Nos juntamos en la estación del Norte a las 16:15 después de todo el día de clases. Unos con maletas más grandes y otros con unas más pequeñas, pero todos dispuestos a vivir la misma experiencia. Montamos en el tren con sus complicaciones para encontrar los asientos, pero en cuanto nos sentamos comenzó la aventura. Todos con nuestros libros con la esperanza de adelantar cosas para que no se nos acumulara a la vuelta, fuimos atraídos por la comida más que por los apuntes; con eso de que se movía mucho el tren y que la concentración era nula.

Cinco horas después, llegamos a la estación de Chamartín. Todos estábamos expectantes con lo que iba a venir, pero ya empezamos a tener las primeras sensaciones y emociones allí mismo: ¡Qué frío!Poniéndonos en camino hacia La Ventilla, pasamos por La Castellana, viendo las torres Kio, y muchos edificios más que no tenían nada que ver con lo que veníamos a vivir, y eso nos chocó bastante.

Finalmente, llegamos al barrio, y en efecto, no nos confundíamos, nuestra experiencia iba a ser muy austera. Conocimos a Higínio, la persona a la que agradecemos enormemente esta oportunidad, y que se ha portado más que estupendamente con nosotros. Desde allí podíamos ver el contraste entre una casa del barrio, comparado con los rascacielos de empresas multinacionales.

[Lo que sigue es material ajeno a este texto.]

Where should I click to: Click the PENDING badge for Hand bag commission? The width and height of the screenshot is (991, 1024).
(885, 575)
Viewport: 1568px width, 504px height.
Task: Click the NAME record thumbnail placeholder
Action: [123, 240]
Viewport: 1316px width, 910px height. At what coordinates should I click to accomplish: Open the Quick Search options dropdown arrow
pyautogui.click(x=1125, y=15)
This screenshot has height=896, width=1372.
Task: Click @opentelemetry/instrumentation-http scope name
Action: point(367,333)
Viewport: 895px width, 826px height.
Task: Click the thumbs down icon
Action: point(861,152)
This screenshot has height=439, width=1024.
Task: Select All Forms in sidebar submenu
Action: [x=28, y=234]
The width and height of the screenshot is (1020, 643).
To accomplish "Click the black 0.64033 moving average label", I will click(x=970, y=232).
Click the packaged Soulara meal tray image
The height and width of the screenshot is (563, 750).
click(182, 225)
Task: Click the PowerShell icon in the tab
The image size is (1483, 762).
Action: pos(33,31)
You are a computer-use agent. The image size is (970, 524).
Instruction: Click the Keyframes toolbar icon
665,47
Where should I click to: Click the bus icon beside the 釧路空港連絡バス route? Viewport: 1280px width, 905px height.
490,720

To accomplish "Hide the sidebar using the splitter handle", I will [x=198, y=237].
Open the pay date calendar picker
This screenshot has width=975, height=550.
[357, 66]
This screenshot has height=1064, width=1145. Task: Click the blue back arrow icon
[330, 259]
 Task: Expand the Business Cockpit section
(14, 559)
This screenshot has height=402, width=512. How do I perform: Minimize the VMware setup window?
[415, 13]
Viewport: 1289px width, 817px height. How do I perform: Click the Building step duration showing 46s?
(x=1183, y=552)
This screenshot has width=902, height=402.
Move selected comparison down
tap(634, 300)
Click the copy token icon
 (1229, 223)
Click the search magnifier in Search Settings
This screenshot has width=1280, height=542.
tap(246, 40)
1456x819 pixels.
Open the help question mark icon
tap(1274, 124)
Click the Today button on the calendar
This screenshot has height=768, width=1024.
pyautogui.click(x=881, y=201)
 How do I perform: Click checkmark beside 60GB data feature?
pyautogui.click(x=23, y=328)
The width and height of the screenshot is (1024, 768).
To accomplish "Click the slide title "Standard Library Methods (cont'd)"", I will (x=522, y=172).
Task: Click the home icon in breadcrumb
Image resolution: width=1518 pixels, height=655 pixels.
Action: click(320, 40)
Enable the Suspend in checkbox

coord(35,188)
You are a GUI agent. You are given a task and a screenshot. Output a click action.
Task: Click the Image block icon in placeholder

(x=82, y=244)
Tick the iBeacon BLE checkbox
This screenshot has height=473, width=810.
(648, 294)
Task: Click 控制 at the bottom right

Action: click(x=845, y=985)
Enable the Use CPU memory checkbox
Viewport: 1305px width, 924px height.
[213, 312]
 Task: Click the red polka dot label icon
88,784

Nos llevaron a la casa en la que nos íbamos a quedar durante los 4 días, y la verdad es que nuestras caras lo eran todo menos de alegría e ilusión. A las 11 de la noche, aquello daba miedo, pero de todas formas nos instalamos y nos fuimos a dormir (en el suelo).

El viernes hicimos 2 actividades principales: EntreCulturas y Círculo del silencio. En la primera nos formaron sobre las injusticias que sufre el mundo y lo que podemos cambiar de él, y tres personas nos dieron un testimonio para acercarnos más a la realidad (gracias a Alberto, Luca, Celia y Juan Carlos). Después de comer un bocadillo en la puerta de una iglesia, nos dirigimos a La Ventilla de nuevo para ducharnos antes de bajar al Círculo del Silencio, y también pasamos por Pueblos Unidos a conocer qué era aquello.